Department of Epidemiology and Biostatistics, Arnold School of Public Health, University of South Carolina, 915 Greene Street, Columbia, SC, 29208, USA.
Psychometrika. 2018 Dec;83(4):919-940. doi: 10.1007/s11336-018-9616-y. Epub 2018 Apr 26.
Missing data are a common issue in statistical analyses. Multiple imputation is a technique that has been applied in countless research studies and has a strong theoretical basis. Most of the statistical literature on multiple imputation has focused on unbounded continuous variables, with mostly ad hoc remedies for variables with bounded support. These approaches can be unsatisfactory when applied to bounded variables as they can produce misleading inferences. In this paper, we propose a flexible quantile-based imputation model suitable for distributions defined over singly or doubly bounded intervals. Proper support of the imputed values is ensured by applying a family of transformations with singly or doubly bounded range. Simulation studies demonstrate that our method is able to deal with skewness, bimodality, and heteroscedasticity and has superior properties as compared to competing approaches, such as log-normal imputation and predictive mean matching. We demonstrate the application of the proposed imputation procedure by analysing data on mathematical development scores in children from the Millennium Cohort Study, UK. We also show a specific advantage of our methods using a small psychiatric dataset. Our methods are relevant in a number of fields, including education and psychology.

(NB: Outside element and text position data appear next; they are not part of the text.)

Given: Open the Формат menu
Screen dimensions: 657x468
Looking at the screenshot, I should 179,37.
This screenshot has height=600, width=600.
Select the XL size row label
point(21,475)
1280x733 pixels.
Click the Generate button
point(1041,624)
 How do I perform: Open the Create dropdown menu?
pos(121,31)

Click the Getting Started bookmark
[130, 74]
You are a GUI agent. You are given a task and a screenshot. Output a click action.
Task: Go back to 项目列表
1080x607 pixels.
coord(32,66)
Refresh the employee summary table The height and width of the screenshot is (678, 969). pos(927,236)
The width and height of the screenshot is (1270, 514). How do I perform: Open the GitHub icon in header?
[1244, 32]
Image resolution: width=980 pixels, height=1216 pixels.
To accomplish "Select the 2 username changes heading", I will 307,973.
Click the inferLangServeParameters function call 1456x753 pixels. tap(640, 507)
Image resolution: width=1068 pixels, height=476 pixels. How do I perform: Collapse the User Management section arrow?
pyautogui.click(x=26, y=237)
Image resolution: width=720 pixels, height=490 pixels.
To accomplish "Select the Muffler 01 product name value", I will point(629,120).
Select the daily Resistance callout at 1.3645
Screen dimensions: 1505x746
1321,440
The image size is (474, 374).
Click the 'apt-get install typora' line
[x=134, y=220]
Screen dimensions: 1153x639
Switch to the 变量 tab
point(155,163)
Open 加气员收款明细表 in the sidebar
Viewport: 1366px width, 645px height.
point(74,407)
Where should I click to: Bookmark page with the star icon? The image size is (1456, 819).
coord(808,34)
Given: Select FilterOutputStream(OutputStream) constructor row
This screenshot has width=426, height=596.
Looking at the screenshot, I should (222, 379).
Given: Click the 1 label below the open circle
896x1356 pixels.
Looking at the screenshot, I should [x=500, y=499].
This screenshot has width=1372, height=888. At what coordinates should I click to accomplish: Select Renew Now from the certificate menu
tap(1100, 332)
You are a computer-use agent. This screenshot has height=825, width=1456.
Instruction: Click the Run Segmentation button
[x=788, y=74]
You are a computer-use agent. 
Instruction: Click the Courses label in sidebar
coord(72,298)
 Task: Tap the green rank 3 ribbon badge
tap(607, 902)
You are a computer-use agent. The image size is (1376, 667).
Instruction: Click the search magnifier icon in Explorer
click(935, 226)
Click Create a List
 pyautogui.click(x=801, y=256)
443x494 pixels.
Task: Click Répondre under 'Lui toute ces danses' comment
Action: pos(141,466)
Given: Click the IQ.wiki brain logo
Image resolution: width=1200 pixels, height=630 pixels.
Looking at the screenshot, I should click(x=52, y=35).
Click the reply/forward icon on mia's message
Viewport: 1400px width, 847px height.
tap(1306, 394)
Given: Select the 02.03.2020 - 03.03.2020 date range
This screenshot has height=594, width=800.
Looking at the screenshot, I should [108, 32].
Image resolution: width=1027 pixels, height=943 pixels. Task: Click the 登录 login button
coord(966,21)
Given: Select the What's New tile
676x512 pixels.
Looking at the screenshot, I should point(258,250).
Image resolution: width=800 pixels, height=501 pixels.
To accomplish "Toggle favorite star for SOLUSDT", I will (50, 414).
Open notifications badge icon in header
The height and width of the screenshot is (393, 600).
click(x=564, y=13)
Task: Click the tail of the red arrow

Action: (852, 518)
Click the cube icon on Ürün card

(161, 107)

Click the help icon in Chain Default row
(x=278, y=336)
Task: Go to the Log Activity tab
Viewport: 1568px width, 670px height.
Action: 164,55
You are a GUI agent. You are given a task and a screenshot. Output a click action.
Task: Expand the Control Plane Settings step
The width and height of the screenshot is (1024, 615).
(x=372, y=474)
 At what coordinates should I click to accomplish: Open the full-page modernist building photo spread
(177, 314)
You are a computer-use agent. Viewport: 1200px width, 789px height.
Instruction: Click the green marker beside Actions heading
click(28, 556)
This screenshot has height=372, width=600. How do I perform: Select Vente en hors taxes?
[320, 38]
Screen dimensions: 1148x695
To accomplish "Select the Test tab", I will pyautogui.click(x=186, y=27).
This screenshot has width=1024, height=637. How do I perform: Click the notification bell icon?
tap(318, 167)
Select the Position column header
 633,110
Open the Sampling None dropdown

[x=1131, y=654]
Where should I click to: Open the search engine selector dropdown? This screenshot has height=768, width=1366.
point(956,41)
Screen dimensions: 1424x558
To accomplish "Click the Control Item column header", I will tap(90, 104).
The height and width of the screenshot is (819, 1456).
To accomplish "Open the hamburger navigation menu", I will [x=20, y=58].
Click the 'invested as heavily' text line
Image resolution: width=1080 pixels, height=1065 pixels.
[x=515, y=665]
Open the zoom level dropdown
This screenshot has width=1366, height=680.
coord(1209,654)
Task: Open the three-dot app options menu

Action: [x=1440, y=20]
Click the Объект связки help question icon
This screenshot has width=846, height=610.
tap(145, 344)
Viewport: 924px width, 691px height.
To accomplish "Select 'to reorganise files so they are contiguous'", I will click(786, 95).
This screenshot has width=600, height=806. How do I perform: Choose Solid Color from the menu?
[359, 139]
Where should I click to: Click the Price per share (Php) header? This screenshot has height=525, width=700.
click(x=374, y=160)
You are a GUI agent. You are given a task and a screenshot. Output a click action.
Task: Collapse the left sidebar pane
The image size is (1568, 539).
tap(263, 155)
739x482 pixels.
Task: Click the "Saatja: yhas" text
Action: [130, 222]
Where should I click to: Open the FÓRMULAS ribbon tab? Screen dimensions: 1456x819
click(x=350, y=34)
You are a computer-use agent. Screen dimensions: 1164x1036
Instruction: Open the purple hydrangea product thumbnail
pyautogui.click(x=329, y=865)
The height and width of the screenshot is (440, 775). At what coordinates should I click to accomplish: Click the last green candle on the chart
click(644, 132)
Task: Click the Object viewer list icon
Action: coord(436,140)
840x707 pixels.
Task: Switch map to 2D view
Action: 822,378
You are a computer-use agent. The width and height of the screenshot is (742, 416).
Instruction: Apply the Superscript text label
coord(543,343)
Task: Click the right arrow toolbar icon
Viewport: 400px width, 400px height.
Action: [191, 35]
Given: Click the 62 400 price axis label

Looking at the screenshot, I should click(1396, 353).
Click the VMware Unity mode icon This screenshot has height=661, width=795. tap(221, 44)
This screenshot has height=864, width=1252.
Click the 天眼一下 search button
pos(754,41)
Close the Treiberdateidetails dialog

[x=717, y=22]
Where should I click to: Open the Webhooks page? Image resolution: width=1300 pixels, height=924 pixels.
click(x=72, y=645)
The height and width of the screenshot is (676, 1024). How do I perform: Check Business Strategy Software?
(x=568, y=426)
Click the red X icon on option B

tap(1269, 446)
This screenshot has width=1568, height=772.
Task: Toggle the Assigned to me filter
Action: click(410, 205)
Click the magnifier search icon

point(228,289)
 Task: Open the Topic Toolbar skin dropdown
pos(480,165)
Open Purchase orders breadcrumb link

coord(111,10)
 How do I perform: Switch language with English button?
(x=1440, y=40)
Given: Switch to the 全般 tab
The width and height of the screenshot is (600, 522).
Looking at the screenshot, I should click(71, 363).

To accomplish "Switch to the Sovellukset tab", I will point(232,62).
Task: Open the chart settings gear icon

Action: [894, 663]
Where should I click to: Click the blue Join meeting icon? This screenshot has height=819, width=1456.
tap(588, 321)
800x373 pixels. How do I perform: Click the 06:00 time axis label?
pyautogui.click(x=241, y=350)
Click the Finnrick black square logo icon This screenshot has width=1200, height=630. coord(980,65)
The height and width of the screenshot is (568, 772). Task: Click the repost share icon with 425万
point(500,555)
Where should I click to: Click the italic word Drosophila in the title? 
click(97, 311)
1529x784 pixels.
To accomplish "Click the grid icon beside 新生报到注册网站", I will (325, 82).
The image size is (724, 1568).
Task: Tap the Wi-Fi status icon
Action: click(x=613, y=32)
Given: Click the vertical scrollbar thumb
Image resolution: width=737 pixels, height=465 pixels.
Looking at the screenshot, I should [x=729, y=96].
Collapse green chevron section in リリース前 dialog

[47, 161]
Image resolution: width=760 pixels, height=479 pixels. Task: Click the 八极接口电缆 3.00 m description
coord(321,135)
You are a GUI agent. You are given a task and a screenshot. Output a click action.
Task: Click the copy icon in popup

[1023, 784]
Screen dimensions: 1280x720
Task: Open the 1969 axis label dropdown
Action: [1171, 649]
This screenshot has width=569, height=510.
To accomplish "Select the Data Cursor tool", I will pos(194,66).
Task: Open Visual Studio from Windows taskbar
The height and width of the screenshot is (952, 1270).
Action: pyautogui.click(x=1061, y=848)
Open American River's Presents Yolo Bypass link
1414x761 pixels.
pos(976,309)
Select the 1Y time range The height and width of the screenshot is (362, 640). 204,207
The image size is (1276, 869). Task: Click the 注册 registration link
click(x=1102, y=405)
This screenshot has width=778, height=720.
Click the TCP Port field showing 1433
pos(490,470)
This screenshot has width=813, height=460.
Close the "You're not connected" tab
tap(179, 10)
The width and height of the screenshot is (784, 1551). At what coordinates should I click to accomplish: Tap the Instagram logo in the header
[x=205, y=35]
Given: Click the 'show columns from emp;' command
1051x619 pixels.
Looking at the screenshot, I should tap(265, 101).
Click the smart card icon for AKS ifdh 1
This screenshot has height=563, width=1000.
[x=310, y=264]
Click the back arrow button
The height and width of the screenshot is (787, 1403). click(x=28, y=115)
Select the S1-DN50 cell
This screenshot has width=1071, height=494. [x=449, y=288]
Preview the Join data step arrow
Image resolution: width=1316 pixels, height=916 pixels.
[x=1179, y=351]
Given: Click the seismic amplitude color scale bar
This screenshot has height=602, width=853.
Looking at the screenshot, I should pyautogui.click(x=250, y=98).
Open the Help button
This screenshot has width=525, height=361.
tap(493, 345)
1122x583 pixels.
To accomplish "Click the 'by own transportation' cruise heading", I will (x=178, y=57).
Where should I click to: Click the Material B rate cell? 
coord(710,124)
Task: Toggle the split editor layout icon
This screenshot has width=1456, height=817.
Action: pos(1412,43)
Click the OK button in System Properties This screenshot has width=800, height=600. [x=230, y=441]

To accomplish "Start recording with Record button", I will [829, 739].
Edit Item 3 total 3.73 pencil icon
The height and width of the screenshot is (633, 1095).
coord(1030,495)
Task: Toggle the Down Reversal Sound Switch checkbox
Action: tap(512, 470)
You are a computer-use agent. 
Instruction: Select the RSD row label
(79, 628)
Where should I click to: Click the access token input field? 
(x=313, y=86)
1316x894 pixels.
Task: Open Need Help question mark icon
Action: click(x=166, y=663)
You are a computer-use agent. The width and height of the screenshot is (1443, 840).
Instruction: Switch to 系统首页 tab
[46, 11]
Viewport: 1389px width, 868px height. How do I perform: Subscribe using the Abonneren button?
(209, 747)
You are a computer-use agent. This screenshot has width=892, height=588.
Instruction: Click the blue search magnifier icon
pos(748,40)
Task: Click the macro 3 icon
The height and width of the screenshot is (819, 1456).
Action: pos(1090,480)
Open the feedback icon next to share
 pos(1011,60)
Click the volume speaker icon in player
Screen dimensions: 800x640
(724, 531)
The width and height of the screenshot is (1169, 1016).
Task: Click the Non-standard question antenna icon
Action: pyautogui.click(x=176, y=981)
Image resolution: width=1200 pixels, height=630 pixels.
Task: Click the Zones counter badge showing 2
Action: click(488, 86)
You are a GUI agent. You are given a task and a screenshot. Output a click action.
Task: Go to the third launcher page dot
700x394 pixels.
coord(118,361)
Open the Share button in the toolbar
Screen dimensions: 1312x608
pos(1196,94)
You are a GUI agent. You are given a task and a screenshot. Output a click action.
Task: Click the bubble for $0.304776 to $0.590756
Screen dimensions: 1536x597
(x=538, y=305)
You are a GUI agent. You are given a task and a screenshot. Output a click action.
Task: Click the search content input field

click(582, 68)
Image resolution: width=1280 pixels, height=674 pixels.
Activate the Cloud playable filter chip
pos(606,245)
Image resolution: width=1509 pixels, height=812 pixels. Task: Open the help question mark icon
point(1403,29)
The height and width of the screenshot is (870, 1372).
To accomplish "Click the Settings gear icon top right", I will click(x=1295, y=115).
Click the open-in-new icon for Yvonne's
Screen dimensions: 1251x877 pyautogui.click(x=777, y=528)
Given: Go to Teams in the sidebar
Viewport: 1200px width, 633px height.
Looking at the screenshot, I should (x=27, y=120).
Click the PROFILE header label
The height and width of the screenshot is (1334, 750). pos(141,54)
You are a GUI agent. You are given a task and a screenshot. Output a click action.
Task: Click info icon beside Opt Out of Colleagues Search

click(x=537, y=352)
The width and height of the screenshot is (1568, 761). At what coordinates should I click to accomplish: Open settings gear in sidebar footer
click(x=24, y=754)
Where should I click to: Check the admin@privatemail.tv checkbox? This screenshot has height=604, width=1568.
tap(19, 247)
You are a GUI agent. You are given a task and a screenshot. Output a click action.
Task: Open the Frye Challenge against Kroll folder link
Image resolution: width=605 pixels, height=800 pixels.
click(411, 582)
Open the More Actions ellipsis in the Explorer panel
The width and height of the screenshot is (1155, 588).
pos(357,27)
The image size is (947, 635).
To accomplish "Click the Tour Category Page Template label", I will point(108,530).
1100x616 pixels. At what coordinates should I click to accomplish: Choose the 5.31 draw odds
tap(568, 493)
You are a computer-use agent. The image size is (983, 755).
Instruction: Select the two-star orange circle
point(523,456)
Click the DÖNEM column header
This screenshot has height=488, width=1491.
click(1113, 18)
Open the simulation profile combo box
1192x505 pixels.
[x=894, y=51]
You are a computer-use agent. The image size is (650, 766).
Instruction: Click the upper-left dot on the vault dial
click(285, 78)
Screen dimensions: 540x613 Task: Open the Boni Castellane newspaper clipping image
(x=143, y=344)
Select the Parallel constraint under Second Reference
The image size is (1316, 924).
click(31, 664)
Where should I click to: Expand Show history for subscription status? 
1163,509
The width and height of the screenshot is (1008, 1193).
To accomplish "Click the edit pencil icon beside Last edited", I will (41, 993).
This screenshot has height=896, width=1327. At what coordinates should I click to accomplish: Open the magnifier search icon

数据缺失是统计分析中常见的问题。多重插补是一种已应用于无数研究的技术,具有坚实的理论基础。关于多重插补的大多数统计文献都集中在无界连续变量上,对于有界支持的变量则大多采用特定的补救方法。当应用于有界变量时,这些方法可能不太令人满意,因为它们可能会产生误导性的推断。在本文中,我们提出了一种适用于定义在单边界或双边界区间上的分布的灵活分位数插补模型。通过应用具有单边界或双边界范围的变换族来确保插补值的适当支持。模拟研究表明,与竞争方法(如对数正态插补和预测均值匹配)相比,我们的方法能够处理偏度、双峰和异方差,并且具有更好的性能。我们通过分析来自英国千年队列研究的儿童数学发展得分数据来展示所提出的插补程序的应用。我们还展示了我们的方法在一个小型精神科数据集上的特定优势。我们的方法在教育和心理学等多个领域都具有相关性。